:: DATA ::
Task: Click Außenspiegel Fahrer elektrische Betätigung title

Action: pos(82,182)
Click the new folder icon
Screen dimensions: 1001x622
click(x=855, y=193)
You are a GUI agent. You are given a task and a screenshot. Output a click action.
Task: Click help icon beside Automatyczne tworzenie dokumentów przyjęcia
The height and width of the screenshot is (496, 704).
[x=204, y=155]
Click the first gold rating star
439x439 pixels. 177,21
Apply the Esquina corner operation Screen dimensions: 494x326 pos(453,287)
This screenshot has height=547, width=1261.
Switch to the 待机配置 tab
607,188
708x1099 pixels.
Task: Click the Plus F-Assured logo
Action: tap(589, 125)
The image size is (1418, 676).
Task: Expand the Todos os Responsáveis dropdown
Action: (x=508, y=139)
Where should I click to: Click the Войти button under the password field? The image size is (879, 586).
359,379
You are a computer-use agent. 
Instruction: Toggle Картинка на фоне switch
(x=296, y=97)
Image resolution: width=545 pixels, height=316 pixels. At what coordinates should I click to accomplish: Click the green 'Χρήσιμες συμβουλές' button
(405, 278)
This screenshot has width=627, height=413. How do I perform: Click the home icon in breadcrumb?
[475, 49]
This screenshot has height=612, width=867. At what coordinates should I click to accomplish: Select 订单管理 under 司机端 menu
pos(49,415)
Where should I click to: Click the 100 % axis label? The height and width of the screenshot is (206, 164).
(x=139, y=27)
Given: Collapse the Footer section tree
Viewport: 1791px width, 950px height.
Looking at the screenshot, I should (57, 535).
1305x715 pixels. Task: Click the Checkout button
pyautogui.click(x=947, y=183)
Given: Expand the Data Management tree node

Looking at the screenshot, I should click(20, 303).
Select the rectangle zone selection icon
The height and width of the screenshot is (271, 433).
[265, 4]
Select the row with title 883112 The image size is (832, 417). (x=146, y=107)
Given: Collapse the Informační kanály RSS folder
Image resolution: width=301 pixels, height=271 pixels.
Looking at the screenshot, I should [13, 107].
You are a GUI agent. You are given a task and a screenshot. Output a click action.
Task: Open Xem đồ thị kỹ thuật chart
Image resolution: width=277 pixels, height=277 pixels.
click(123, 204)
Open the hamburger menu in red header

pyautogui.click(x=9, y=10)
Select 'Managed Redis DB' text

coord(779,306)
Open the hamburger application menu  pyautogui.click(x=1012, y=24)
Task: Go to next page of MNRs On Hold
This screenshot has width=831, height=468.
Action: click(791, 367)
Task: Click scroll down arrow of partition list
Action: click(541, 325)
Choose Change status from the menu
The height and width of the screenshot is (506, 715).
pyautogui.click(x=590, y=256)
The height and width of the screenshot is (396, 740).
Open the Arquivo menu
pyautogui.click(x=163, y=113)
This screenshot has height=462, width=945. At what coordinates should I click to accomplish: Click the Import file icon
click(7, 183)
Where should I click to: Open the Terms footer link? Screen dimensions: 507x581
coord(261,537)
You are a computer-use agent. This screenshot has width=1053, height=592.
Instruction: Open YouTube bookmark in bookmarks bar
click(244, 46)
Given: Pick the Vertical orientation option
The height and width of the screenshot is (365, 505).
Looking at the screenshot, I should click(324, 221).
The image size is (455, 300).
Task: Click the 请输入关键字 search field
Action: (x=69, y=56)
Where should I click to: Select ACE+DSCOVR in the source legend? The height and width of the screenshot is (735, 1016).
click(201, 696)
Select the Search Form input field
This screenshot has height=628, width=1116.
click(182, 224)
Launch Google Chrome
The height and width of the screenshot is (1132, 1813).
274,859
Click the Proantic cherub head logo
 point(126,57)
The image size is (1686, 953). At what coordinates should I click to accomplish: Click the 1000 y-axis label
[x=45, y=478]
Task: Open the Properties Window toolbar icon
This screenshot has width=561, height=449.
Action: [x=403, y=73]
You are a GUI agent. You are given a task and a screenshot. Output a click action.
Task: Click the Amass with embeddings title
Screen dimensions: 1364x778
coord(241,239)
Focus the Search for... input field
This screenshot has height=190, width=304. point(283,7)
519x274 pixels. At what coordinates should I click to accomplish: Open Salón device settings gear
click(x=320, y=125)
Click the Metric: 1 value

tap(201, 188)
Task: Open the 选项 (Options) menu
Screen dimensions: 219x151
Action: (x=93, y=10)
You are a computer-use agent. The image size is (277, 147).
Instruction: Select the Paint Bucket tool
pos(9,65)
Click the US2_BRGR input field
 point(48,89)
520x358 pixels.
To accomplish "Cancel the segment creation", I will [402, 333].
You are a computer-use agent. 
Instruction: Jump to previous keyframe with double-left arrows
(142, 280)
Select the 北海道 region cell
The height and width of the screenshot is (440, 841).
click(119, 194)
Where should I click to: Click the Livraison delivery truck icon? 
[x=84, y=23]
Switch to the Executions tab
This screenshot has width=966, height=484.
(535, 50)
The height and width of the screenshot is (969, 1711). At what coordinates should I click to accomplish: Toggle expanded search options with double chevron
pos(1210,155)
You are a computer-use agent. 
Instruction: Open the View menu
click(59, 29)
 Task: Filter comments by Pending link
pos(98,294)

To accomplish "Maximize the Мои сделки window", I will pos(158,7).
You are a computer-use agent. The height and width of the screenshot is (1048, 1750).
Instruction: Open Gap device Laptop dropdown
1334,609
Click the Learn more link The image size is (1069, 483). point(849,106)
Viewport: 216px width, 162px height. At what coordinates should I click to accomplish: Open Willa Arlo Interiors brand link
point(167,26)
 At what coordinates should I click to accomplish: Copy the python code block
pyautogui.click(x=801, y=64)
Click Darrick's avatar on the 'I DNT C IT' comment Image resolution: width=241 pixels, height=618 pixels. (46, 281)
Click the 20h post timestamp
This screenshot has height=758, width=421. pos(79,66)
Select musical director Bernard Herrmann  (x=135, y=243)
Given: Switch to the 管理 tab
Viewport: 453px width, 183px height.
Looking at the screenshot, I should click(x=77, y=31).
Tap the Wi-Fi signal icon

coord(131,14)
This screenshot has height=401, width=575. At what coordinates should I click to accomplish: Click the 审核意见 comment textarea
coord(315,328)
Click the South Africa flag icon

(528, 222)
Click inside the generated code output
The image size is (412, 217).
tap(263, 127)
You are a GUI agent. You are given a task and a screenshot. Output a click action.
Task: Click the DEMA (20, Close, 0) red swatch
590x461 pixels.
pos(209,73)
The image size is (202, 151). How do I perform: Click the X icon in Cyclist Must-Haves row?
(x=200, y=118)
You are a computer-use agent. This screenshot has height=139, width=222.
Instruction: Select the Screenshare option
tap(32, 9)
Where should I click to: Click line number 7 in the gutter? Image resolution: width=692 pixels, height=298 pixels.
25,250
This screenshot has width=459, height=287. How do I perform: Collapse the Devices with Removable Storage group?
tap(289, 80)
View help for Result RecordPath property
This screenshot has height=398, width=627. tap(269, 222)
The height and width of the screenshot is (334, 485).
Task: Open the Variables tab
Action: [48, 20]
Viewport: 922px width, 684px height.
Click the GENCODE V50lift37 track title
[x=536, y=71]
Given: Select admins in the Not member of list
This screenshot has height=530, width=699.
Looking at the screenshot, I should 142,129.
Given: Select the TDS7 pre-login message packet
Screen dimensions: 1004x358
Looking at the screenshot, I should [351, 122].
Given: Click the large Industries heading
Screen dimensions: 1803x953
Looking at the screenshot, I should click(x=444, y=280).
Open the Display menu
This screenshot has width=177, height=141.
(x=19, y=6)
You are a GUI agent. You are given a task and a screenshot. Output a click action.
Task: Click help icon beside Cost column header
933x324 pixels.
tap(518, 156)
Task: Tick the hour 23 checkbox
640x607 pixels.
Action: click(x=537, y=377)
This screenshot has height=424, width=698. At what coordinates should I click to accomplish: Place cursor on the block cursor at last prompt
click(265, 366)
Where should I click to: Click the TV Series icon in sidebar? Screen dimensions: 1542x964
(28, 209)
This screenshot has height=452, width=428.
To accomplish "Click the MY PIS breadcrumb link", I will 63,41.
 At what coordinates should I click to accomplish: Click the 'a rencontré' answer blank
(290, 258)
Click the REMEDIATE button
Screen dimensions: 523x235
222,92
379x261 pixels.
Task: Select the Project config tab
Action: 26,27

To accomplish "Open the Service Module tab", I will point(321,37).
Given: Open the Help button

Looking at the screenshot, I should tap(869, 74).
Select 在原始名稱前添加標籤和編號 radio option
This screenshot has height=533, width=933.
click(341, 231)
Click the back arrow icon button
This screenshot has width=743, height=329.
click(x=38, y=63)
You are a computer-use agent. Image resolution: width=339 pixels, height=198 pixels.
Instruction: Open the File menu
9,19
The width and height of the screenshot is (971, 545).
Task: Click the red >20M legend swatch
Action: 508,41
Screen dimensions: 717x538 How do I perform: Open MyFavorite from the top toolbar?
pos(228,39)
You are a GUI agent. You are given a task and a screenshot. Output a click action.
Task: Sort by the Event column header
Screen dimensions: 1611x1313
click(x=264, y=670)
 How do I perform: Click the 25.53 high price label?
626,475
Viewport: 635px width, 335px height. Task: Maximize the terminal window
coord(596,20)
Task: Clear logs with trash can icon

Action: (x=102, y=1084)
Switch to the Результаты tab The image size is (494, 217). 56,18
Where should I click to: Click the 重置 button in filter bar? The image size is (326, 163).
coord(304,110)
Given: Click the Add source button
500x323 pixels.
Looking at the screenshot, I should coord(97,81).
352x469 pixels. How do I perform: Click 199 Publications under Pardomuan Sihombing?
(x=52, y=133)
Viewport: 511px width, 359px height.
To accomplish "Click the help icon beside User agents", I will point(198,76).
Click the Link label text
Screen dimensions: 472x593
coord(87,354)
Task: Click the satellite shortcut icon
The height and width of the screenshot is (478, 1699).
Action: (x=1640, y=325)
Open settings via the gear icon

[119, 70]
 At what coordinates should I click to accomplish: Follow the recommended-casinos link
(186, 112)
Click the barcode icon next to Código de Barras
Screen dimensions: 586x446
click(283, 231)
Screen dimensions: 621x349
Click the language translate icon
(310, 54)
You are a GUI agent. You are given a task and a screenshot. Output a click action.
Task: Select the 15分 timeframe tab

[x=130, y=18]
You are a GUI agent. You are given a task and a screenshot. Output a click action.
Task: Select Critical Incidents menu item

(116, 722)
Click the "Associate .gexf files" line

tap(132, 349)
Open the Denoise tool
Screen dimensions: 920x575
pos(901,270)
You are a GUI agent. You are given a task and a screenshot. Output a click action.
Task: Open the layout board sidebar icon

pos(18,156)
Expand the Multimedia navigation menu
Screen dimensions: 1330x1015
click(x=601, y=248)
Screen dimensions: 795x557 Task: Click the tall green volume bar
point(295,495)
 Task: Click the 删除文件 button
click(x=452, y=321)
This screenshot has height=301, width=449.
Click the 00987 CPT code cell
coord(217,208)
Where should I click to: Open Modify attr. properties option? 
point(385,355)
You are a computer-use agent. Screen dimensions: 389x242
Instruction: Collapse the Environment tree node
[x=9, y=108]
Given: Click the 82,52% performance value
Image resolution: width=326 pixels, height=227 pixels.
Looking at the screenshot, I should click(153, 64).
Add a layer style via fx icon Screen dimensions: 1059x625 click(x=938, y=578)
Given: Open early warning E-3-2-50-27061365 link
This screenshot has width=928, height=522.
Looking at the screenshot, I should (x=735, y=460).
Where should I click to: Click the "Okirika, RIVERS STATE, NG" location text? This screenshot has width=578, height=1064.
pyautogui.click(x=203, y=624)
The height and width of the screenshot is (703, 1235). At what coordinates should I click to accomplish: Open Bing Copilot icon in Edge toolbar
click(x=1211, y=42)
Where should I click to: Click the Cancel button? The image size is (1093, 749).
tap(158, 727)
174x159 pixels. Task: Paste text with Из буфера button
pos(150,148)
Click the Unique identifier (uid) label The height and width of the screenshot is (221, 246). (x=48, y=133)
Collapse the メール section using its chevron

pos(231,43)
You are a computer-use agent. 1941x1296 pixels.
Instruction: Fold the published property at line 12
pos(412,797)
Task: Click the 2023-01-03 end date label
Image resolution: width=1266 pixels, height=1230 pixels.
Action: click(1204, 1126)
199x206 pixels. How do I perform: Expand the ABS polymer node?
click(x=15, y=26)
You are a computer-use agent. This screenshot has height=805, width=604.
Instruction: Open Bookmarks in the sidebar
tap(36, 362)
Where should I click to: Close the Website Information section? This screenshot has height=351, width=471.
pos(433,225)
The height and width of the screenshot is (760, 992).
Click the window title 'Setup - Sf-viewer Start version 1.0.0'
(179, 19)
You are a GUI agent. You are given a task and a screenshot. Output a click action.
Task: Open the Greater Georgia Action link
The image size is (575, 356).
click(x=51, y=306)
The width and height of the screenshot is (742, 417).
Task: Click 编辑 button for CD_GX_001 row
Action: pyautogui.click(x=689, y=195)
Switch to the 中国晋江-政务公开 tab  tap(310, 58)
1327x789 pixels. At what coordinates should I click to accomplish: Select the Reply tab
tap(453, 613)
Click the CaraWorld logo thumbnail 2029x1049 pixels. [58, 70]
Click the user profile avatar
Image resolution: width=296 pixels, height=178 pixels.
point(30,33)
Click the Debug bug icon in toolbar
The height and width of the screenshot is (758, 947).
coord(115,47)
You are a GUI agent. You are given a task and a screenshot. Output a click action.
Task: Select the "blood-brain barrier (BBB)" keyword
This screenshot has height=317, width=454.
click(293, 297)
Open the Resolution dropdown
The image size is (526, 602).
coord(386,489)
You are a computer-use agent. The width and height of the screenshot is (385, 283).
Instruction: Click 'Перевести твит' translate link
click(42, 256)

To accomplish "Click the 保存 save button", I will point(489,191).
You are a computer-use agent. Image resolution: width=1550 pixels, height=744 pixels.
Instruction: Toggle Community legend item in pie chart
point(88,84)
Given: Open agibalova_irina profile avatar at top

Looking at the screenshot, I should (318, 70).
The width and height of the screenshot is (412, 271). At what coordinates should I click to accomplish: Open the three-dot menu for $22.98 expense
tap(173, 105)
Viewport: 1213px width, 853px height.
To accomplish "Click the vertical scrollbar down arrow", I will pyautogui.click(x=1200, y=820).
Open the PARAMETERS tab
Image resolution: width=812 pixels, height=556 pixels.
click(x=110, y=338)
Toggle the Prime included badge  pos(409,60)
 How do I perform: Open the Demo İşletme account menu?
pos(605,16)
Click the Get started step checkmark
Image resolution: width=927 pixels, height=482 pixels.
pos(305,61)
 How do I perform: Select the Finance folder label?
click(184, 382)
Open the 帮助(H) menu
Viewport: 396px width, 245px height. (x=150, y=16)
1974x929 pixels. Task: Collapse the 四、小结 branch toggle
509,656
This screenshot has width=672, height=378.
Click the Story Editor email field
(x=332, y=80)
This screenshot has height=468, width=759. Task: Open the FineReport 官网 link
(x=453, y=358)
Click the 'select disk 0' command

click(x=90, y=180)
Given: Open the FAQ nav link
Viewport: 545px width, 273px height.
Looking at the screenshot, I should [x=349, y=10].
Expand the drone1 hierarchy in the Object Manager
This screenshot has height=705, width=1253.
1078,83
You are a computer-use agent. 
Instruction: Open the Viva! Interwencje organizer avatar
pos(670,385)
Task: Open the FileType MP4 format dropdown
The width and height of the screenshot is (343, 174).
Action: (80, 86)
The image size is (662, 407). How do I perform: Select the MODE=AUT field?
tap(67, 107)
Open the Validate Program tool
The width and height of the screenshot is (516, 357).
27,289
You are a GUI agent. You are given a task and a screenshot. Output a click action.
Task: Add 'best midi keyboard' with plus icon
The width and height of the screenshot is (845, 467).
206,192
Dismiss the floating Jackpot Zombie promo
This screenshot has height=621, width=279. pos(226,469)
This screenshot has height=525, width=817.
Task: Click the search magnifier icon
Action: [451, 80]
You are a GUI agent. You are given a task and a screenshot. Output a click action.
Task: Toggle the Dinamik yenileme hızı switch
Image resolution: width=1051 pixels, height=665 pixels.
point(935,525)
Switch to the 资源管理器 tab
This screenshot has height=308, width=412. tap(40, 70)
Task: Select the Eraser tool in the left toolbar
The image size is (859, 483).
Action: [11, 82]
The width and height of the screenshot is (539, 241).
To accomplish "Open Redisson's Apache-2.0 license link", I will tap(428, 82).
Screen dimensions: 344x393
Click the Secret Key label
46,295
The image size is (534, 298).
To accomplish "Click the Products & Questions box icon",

:: THE EXERCISE ::
Copy out word for word the lines of the listing above, from the line containing "Click the US2_BRGR input field" through the line containing "I will pos(158,7).", including both of those lines.

:: WORKED ANSWER ::
Click the US2_BRGR input field
 point(48,89)
520x358 pixels.
To accomplish "Cancel the segment creation", I will [402, 333].
You are a computer-use agent. 
Instruction: Jump to previous keyframe with double-left arrows
(142, 280)
Select the 北海道 region cell
The height and width of the screenshot is (440, 841).
click(119, 194)
Where should I click to: Click the Livraison delivery truck icon? 
[x=84, y=23]
Switch to the Executions tab
This screenshot has width=966, height=484.
(535, 50)
The height and width of the screenshot is (969, 1711). At what coordinates should I click to accomplish: Toggle expanded search options with double chevron
pos(1210,155)
You are a computer-use agent. 
Instruction: Open the View menu
click(59, 29)
 Task: Filter comments by Pending link
pos(98,294)

To accomplish "Maximize the Мои сделки window", I will pos(158,7).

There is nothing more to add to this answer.